Ils ont leur origine dans l'esprit des hommes. Pour supporter la
vie, le désir frustré invente l'illusion religieuse, la croyance
en un Dieu Providence et en l'immortalité. Certains se réfugient dans la
maladie, d'autres font appel à la drogue, d'autres se divertissent. La plupart
des hommes ripostent contre la dureté de la vie et se consolent en absorbant ce
narcotique qu'est la religion. Certes, aujourd'hui il n'en va plus tout à fait
ainsi. Dans bien des domaines, la science a pris la relève de la religion. L’homme
fait confiance à la science et à la technique. . Mais il renonce plus
difficilement aux deux autres fonctions de la religion, car il a besoin de
cette promesse d'immortalité par laquelle la religion le console de la mort et
lui assure aussi dans l'au-delà un dédommagement qui compense les frustrations
endurées ici-bas.

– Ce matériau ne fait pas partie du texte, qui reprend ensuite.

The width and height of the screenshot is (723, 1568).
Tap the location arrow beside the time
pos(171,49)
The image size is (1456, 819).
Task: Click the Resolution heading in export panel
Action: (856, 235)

Le recul de la religion au bénéfice de la science ne signifie
pas encore sa totale disparition. En l'homme, il y a toujours un enfant à
consoler. Il continue à réclamer ce " sédatif " que
constitue la religion. L'émancipation sociale et culturelle de l'Occident à
l'égard de la religion à l'époque moderne a pu laisser croire aux philosophes
des Lumières et à leurs émules, passés maîtres dans l'art du soupçon, que la
religion était à reléguer au musée des antiquités. C'était méconnaître le
besoin de sens qu'éprouve l'homme, dont l'esprit, ouvert à l'universel, refuse
les limites que la science voudrait imposer à sa soif de connaissance véritable.